Most likely, by “the PV market which favors high-efficiency solutions,” Hughes is referring to rooftop solar. Of course, there are some other segments as well, but I think that’s the big one for that portion of the market.
For a couple more quotes on this acquisition, see the full First Solar press release.
If the above wasn’t enough good news for you, First Solar has even more:
For 2013, First Solar expects total module shipments to be between 1.6GW and 1.8GW and net sales of $3.8 and $4.0 billion, including approximately $3.6 billion in net sales from systems sales. Consolidated gross margin is expected to be between 20 and 22 percent. Excluding up to $10 million in restructuring expense as previously announced, diluted EPS is expected to be between $4.00 and $4.50, and consolidated operating income is expected to be between$430 and $460 million. The Company expects to generate $0.8 to $1.0 billion of operating cash flow and plans for approximately $350 to $400 million in capital expenditures in 2013. Working capital is expected to decrease by between $50 and $200 million from 2012. The Company noted that revenue recognition for the Desert Sunlight project is currently expected to begin in the second half of 2013 and conclude by late 2014. This assumption is reflected in the Company’s 2013 guidance and 2014 outlook.
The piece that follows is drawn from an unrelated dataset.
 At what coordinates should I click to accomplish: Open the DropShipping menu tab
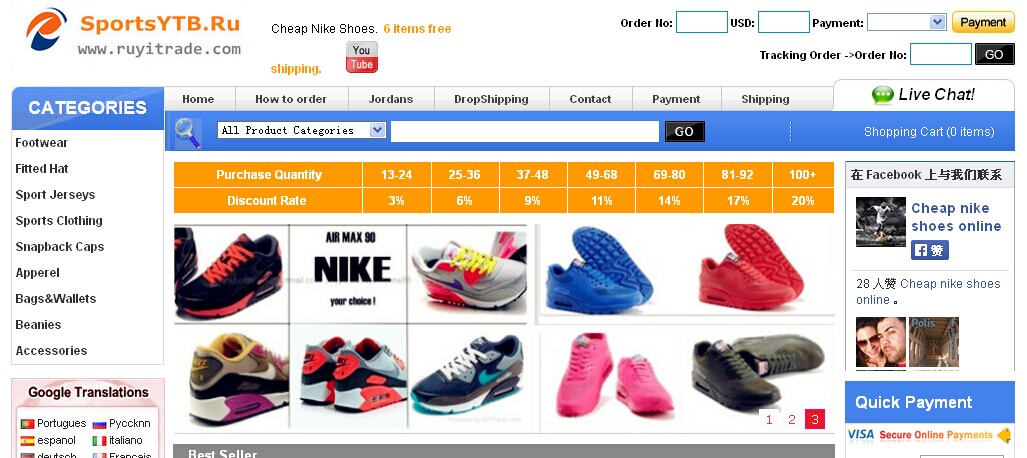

In addition to the 2013 detailed guidance, the Company also provided a summary outlook for 2014 and 2015 as follows:
|2014 Target||2015 Target|
|Module Shipments||1.8 to 2.2GW||2.3 to 2.7GW|
|Net Sales||$3.5 to $4.0Billion||$4.2 to $4.8Billion|
|Earnings Per Fully Diluted Share||$2.50-$4.00||$4.00-$6.00|
|Operating Cash Flow||$500 to $800Million||$600Million to $1Billion|
Naturally, with so much good news, First Solar stock has jumped considerably. From Reuters: “First Solar shares logged their biggest ever one-day jump on Tuesday after the company said revenue and earnings for the next three years would be well above most Wall Street estimates and announced that it would acquire a new solar technology.”
The jump? 45% or $12.31 (up to $39.35) on the New York Stock Exchange. Not too shabby.
No, I have no financial interest or ties to the company, but maybe it’s about time I jump on board. I’ve been thinking about it for awhile, and while jumping in right after a steep rise may not be advisable, it’s worth noting that this is nowhere near the company’s all-time high. “They hit a high of $41 earlier in the session, a level unseen in more than a year, but still far below the $300 the stock traded for five years ago,” Reuters adds.
As far as the unexpected departure of First Solar’s executive vice president of global business, Jim Brown, we’re still not quite sure what happened there.
And if you missed some of First Solar’s other recent news, it recently acquired a 150 MW solar power plant in Imperial County, CA; and became an investor in the massive Desertec project in the Middle East, North Africa, and Europe.